Temps

  • Le 24/02/2017

Saint-Augustin écrit dans Les Confessions : « Qu'est-ce que le temps ? Si personne ne me le demande, je le sais ; mais si on me le demande et que je veuille l’expliquer, je ne le sais plus. Pourtant, je le déclare hardiment, je sais que si rien ne se passait, il n’y aurait pas de temps passé ; que si rien n’arrivait, il n’y aurait pas de temps à venir ; que si rien n’était, il n’y aurait pas de temps présent. »

Saint-Augustin dit ainsi la difficulté à appréhender le temps, qu’on ne perçoit pas directement mais à travers les mouvements ou changements qu’on observe autour de nous et dont on a l’intuition qu’ils sont liés au passage de ce que nous appelons le temps.

Aristote disait lui que le temps est le « nombre du mouvement », anticipant par sa formule que le temps doit non seulement être conceptualisé mais aussi mesuré.

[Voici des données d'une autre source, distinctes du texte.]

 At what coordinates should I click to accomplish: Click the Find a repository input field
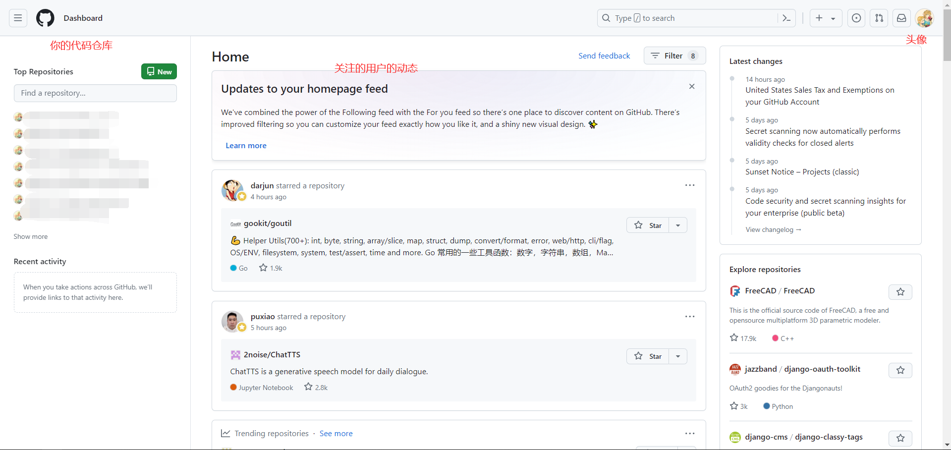pyautogui.click(x=95, y=93)
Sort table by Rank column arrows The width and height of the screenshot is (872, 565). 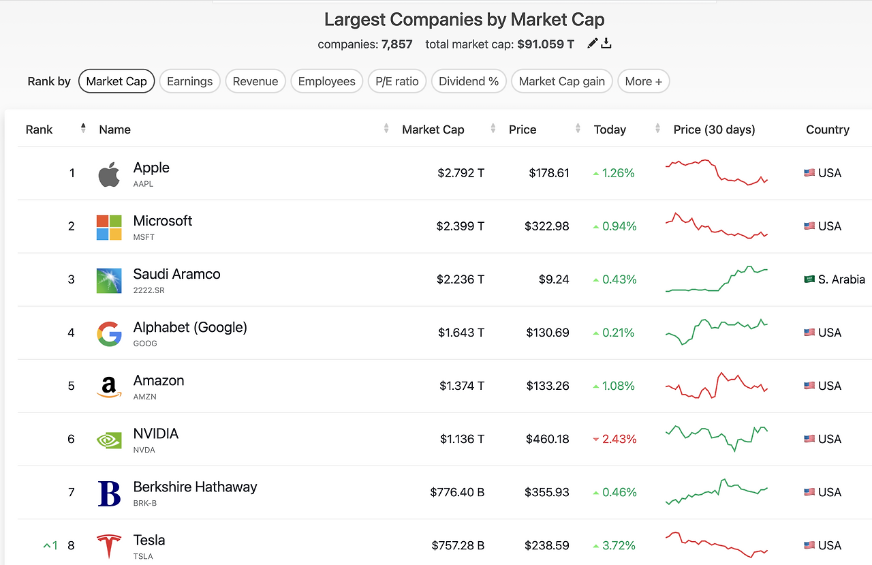click(x=83, y=129)
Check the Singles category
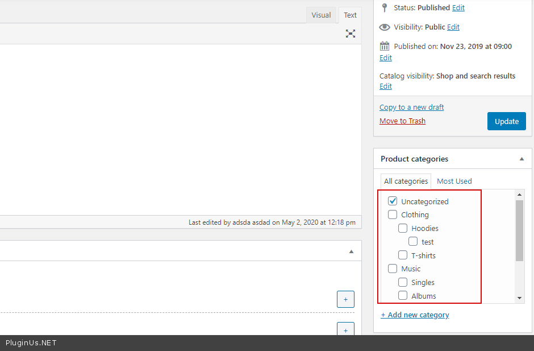 (x=403, y=282)
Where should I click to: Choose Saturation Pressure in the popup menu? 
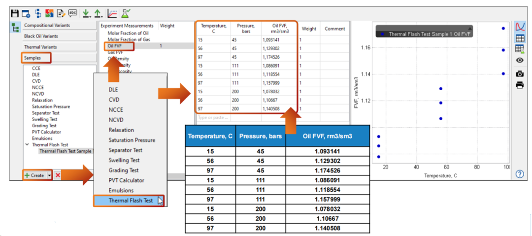(132, 140)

Comme tous les concepts de la physique, le concept temps a une histoire.

Tant que l’expérimentation ne sera pas conviée dans le débat, l’histoire du concept temps restera liée aux enseignements de la physique intuitive, la physique que nous a léguée l’évolution.

La physique intuitive est inscrite dans notre système nerveux.
C’est elle qui nous dit que le monde qui nous entoure est fait d’objets, immobiles ou en mouvement dans l’espace ; que l’espace est fait de lieux, plus ou moins éloignés ; qu’un objet occupe un seul lieu, qu’il tombe vers le bas si aucune force ne le conduit ailleurs ; que le mouvement des objets se déroule dans le temps…
La physique intuitive a permis aux premiers hommes de se débrouiller dans un monde de chasseurs-cueilleurs. Elle n’a pas évolué significativement, pas plus que notre système nerveux dans son ensemble qui a été « conçu » pour résoudre des problèmes de chasseurs-cueilleurs.

La physique moderne, née avec l’expérimentation et un usage extensif des mathématiques, va donner petit à petit une image du monde toujours plus éloignée de la physique intuitive.
 

Temps absolu vs temps relationnel
 

Le temps est-il indépendant des événements qui se déroulent dans le monde ?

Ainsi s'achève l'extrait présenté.